For nerve agents, the most important thing to do is to remove the agent from contaminated skin surfaces to avoid further absorption. The UK and US have recently developed new decontamination procedures, staring with washing with warm water.
Removing the substance from hair and skin with water will also substantially reduce the risk of paramedics and hospital staff getting contaminated. They can then safely administer the “triple therapy antidote”, which consists of drugs that can help to counteract muscle paralysis and limit potential brain damage.
There are many ways to decontaminate towns following radioactive contamination depending on what substance was used and how it was spread. Basic cleanup techniques include removing contaminated items, washing affected areas with large volumes of water and fixing the contaminant in place using specialist paints or plastic coatings that can then be peeled off to remove contamination.
Similarly, in the case of the recent Novichok poisoning, the UK government has spent millions of pounds removing potentially contaminated grass, soil, paving stones and other items from areas around Salisbury. This is why Novichok is most likely a persistent nerve agent, which may last for days or weeks in the environment before being diluted through natural weathering or neutralised by the action of sunlight, bacteria or water.
The main difference between the two cleanup procedures between radioactive poisons and nerve agents is that radioactivity is much easier to detect, often from a safe distance using instruments such as a Geiger counter.
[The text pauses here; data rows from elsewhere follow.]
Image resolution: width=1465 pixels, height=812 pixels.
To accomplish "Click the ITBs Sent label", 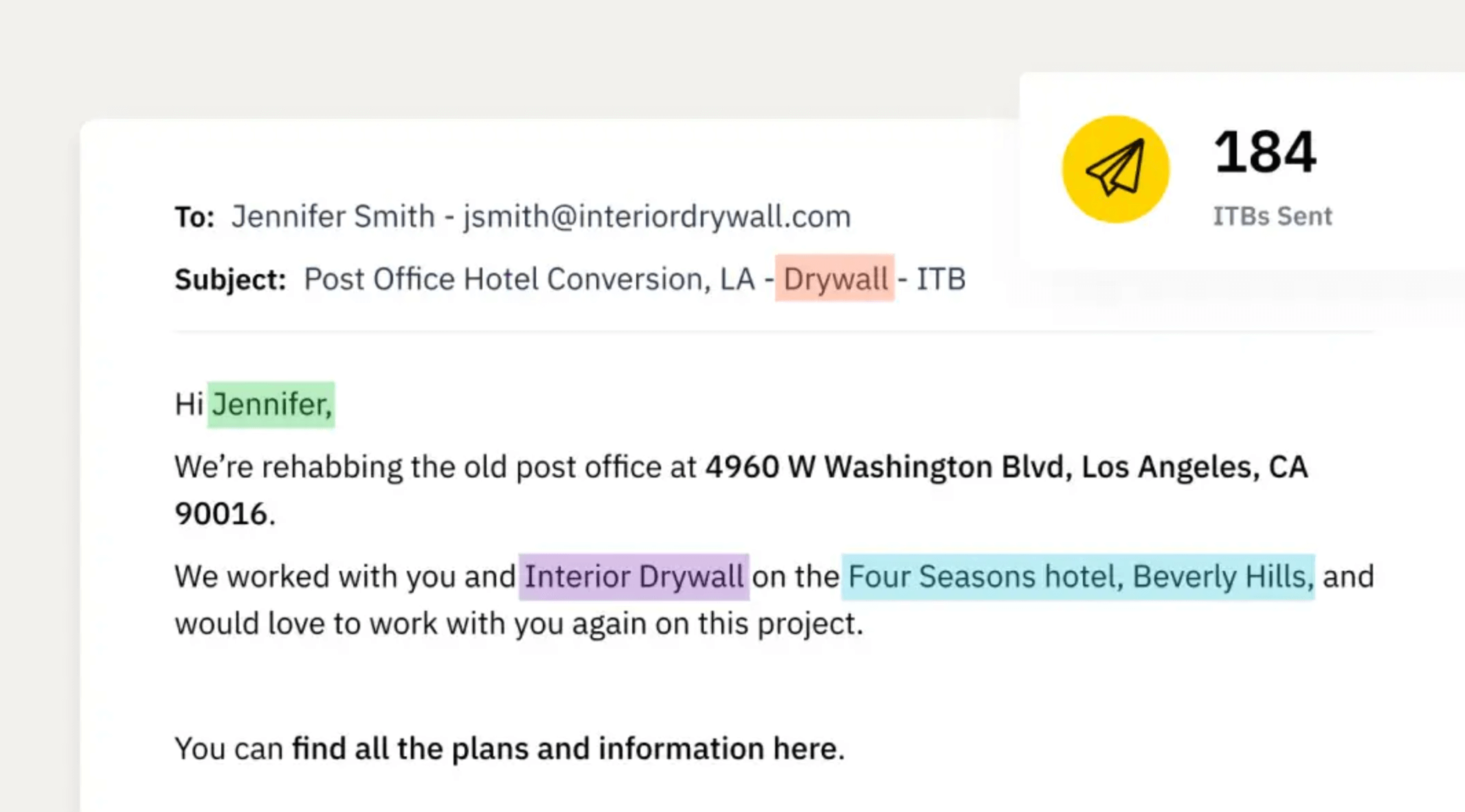I will 1272,216.
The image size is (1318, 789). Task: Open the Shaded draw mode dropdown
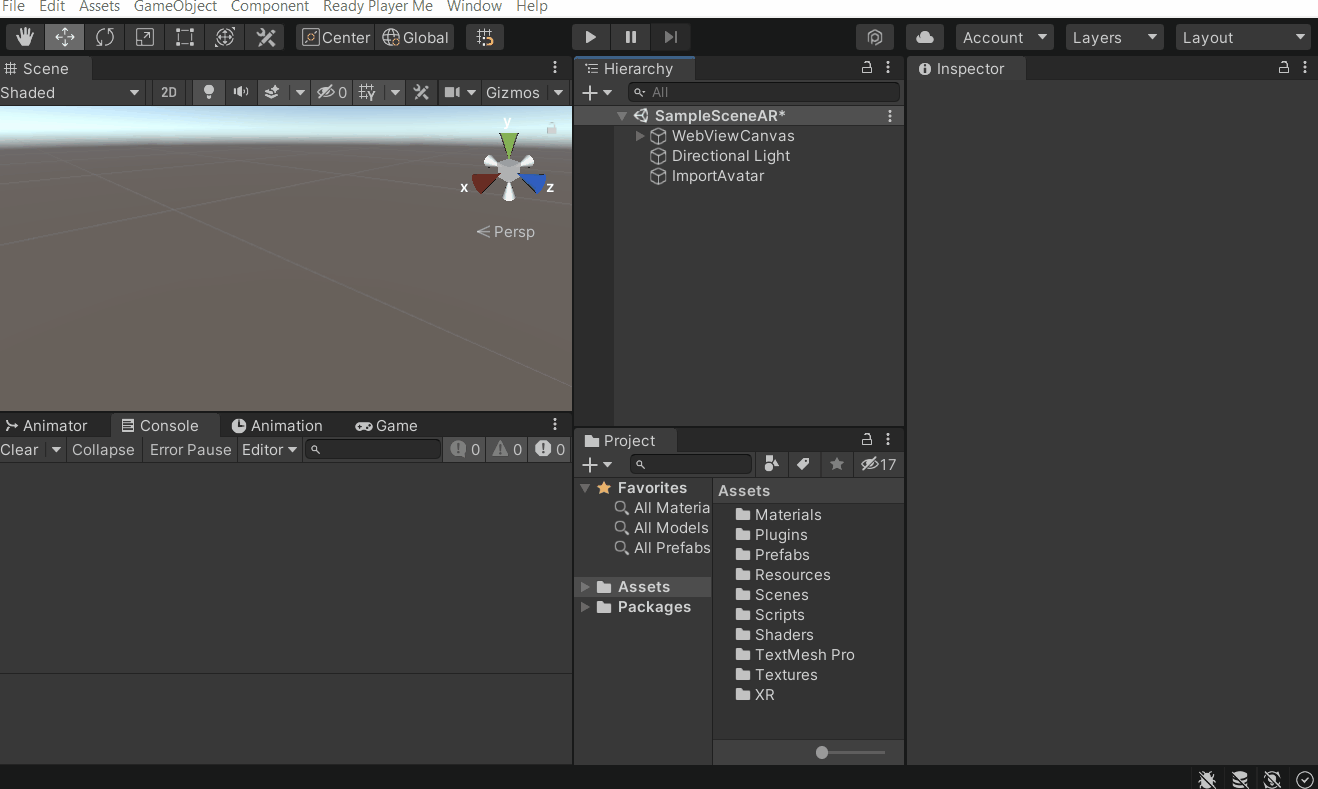click(70, 92)
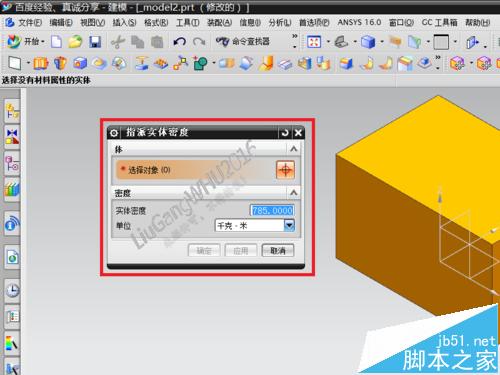Click the select object crosshair icon

coord(285,170)
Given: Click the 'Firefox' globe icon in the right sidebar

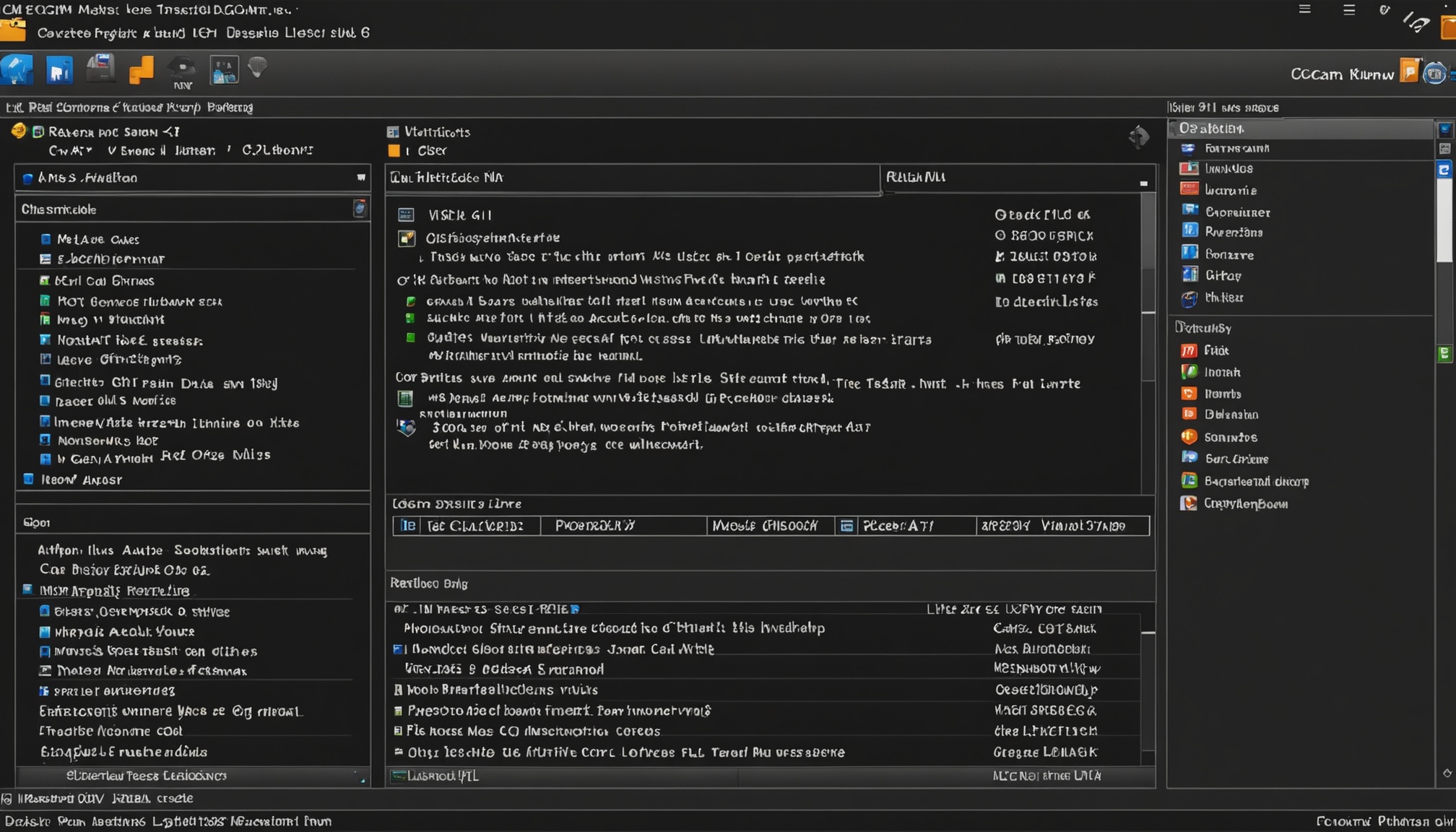Looking at the screenshot, I should pos(1189,298).
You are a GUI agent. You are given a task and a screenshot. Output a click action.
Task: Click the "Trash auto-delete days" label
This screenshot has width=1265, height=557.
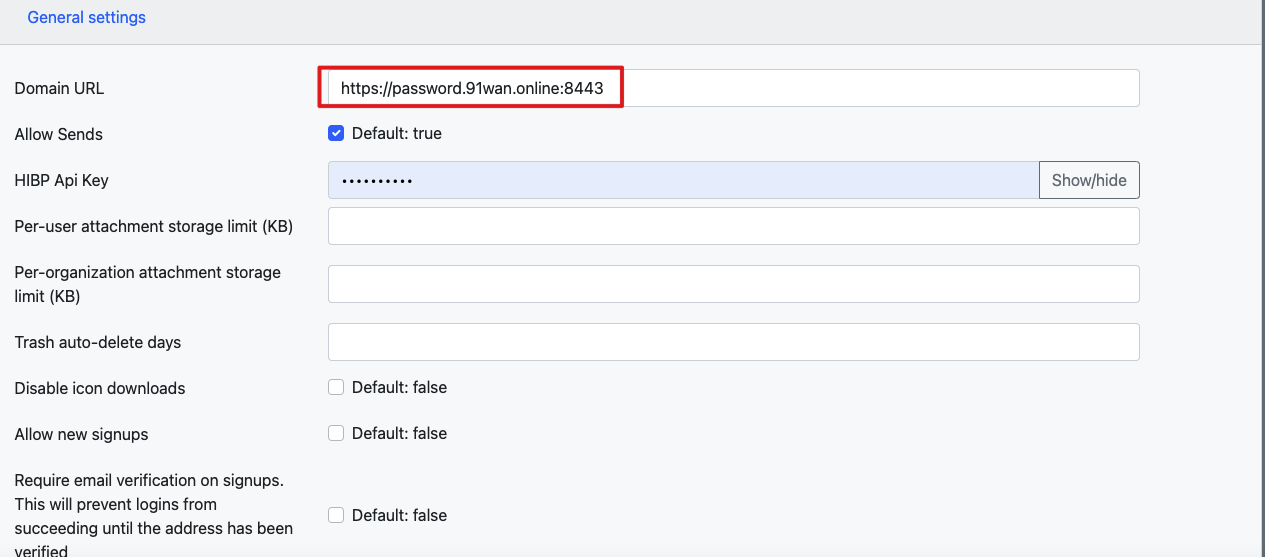(97, 343)
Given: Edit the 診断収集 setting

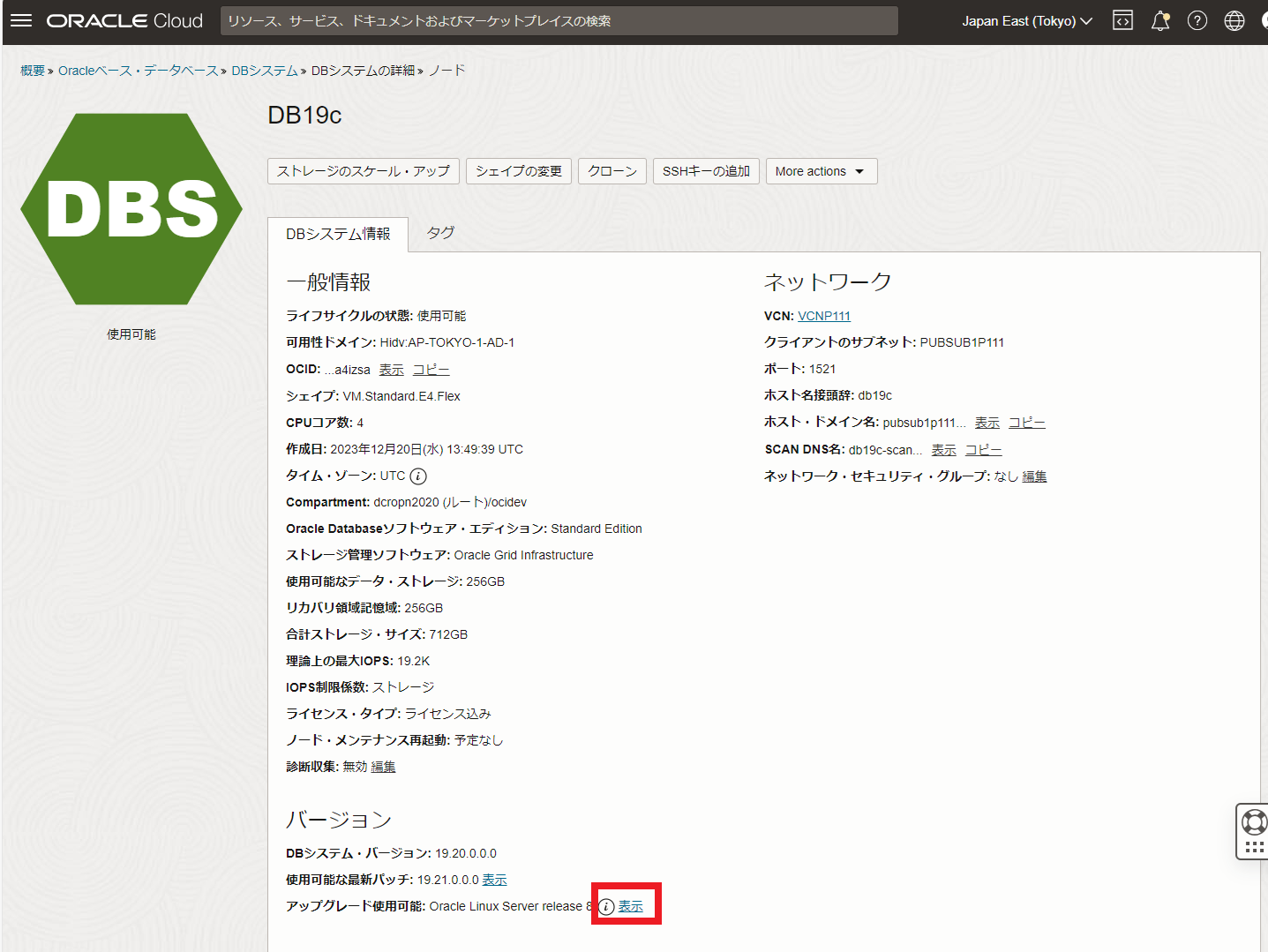Looking at the screenshot, I should pos(383,767).
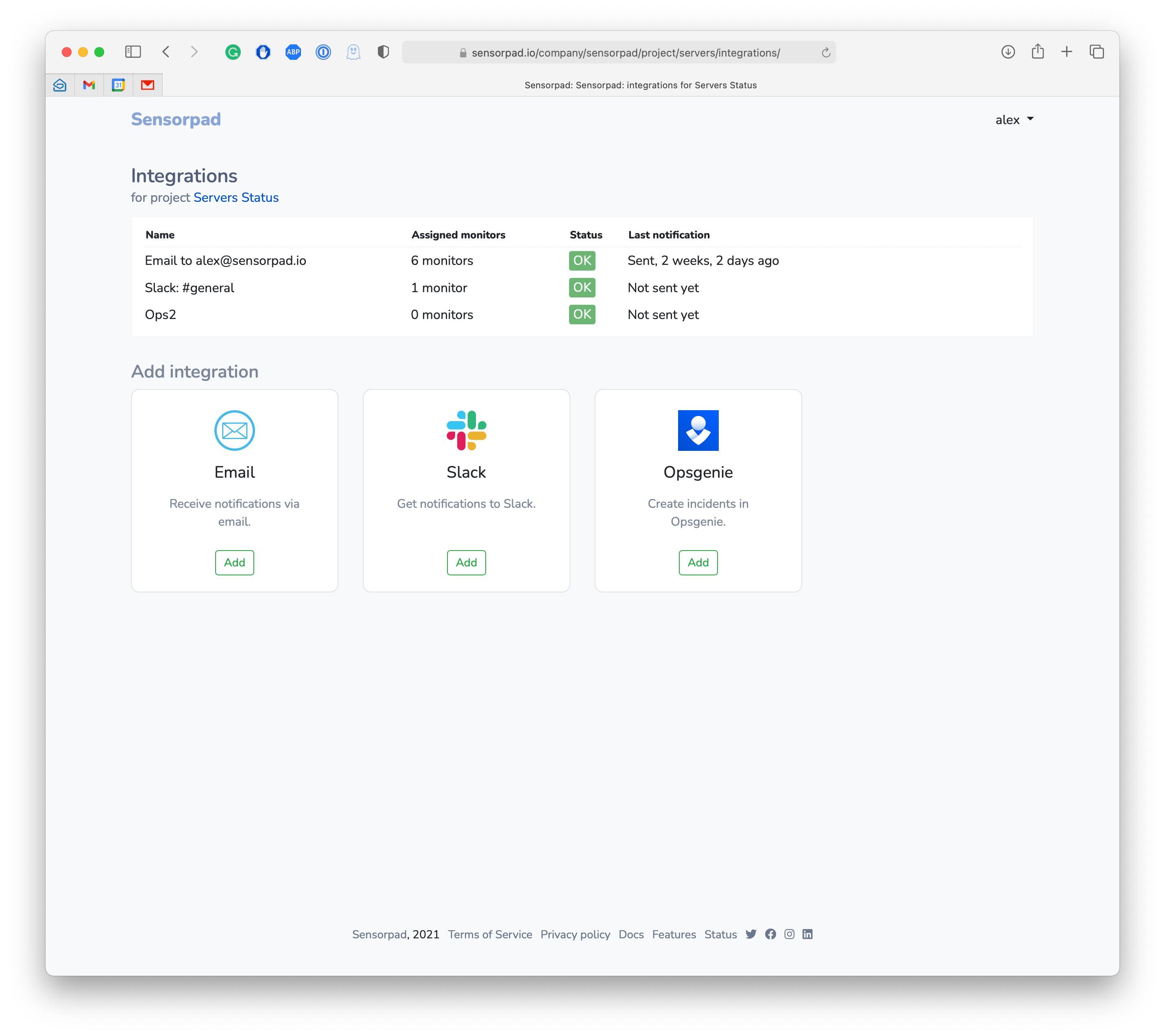The image size is (1165, 1036).
Task: Toggle the Safari sidebar
Action: click(x=133, y=52)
However, small but toxic quantities of persistent nerve agents are likely to be very difficult or impossible to detect using handheld instruments. Therefore, contamination would need to be confirmed by taking a surface swab which would need to be transported to a laboratory for chemical analysis.
So while radioactivity may be around for much longer than nerve agents, the latter can be more difficult to decontaminate given that it is so hard to know exactly where it is. Indeed in the most recent case, the pair exposed to Novichok reportedly had high concentrations of the substance on their fingers. But finding out exactly what item it is that they have touched is a bit like looking for a needle in a haystack. Luckily there’s a big operation underway to look for it.